This repository introduces how to use the tools we developed for our FEAST 2020 publication "On the Generation of Disassembly Ground Truth and the Evaluation of Disassemblers". It also serves to keep track of the data sets we generated for the paper and any future data releases.
- Dataset(s)
- Related Repositories
- Using Our Disassembly Ground Truth
- Generating Disassembly Ground Truth
- Reproducing Our Evaluation Results
Reading tips:
-
If you want to obtain and use the ground truth data generated by us to test a disassembler, please read Dataset(s) and Using Our Disassembly Ground Truth.
-
If you want to generate ground truth on your own (and perhaps also add other projects into the benchmark suite), please read Related Repositories, Using Our Disassembly Ground Truth, and Generating Disassembly Ground Truth.
-
If you want to verify the evaluation in our publication and reproduce our results, please read the entire file.
The following table records the release(s) of our ground truth data. The data contain both the binaries used and the corresponding ground truth generated by our system at the time indicated.
Version | File | SHA256 Checksum |
---|---|---|
2020-07-01 (FEAST 2020) | pangine-gt-data-20200701.tar.xz | 4e97cc4525b19e125eeedc3ab147d747f8a1d7856e4a695f7a357d3d649e0133 |
We organize our project using multiple related repositories owned by github.com/pangine. The following table lists these repositories and shows their relevance to the tasks of (i) ground truth generation and (ii) experiment reproduction.
Repository | Generation | Reproduction |
---|---|---|
msvc-wine | ● | ● |
llvmmc-resolver | ● | |
disasm-eval-sources | ● | ● |
disasm-gt-generator | ● | ● |
disasm-eval-disasms | ● | |
disasm-eval-cmp | ● |
We have built and tested our system using:
- Docker 19.03
- Go 1.14, with our code organized using the $GOPATH method (i.e., we are not using Go Modules yet)
- Ubuntu 20.04, running Linux kernel 5.4
We have also successfully reproduced our result with x64 macOS 10.15 and Docker 19.03.
This repository is our fork of https://github.com/mstorsjo/msvc-wine and tracks
how we generate a Docker image containing x64 Ubuntu 20.04, Wine, and Microsoft
Visual C++ (MSVC). Please make sure you build the image using the 2004-ninja
branch and tag the generated image with the name pangine/msvc-wine
. In our
system, this image is responsible for compiling the MSVC binaries and generated
the intermediate files needed for disassembly ground truth generation.

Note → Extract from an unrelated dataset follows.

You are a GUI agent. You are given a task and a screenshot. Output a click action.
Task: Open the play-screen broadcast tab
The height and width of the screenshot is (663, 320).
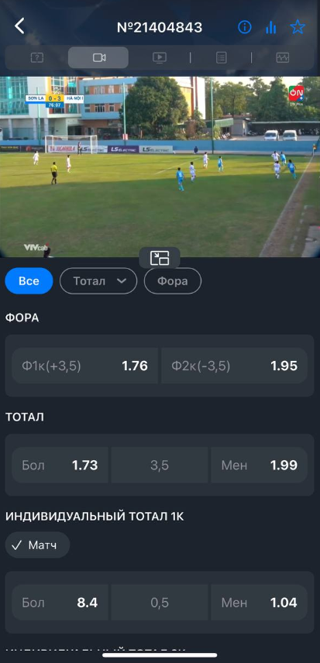[160, 57]
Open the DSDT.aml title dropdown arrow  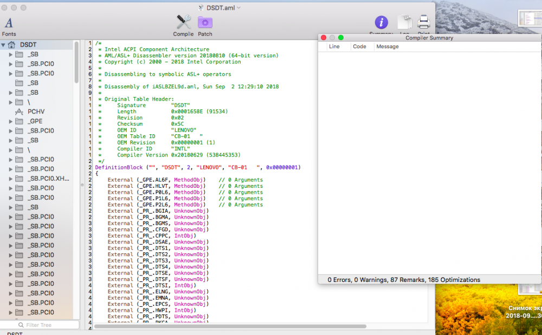point(239,8)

This repository contains our machine code to assembly decoding server. In our
system, we use LLVM MC for machine code decoding. This server exposes the
relevant LLVM MC APIs over a UNIX domain socket. This server is required by both
our ground truth generation toolkit and evaluation components. The Docker images
built for our evaluation, including the disassembler result extractors and the
result comparison program, are all based on the Docker image defined in this
repository. Therefore, you will need to build the image in this repository if
you want to re-execute our evaluation process. Please remember to tag the
generated image using the name pangine/llvmmc-resolver
.
This repository contains the source code of the projects that we use in our
ground truth dataset and the scripts to compile them. You need to use Go to
install the repository and call the disasm-eval-generate
executable to compile
the projects in the way needed by our other tools. Please see the README in the
repository for explanations.
This repository defines our ground truth generation toolkit, comprising the following three programs:
- The extractor that collects assembly files, object files, and mapping information from a compilation output of disasm-eval-sources.

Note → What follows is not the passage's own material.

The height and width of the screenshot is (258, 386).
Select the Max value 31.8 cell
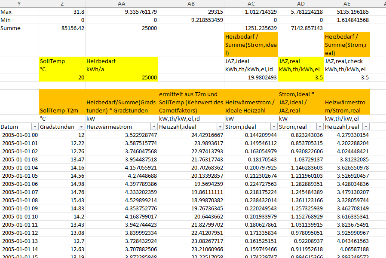point(62,12)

- The ground truth generator
- The ground truth correctness checker
These tools can be installed using the Dockerfile in the repository. Please see the README of the repository for explanations.
This repository contains a set of disassembler result extractors. The goal of these extractors is to collect results from supported disassemblers and emit the results into a format we specified using Cap'n Proto, which can then be used to compare with our ground truth in our evaluation. At present, we have extractors for:
- BAP
- ddisasm
- Ghidra
- Radare2
- ROSE
These extractors can be installed using the Dockerfiles in the repository. Please see the README of the repository for explanations.
This repository contains three tools that we used for collecting data when evaluating disassembler results against our generated ground truth:
- The tool that compares disassembler results and our generated ground truth and output in CSV
- The tool that prints disassembler results or ground truth into human readable text format
- The tool that collects the statistical characteristics of generated ground truth
These tools can be installed using the Dockerfile in the repository. Please see the README of the repository for explanations.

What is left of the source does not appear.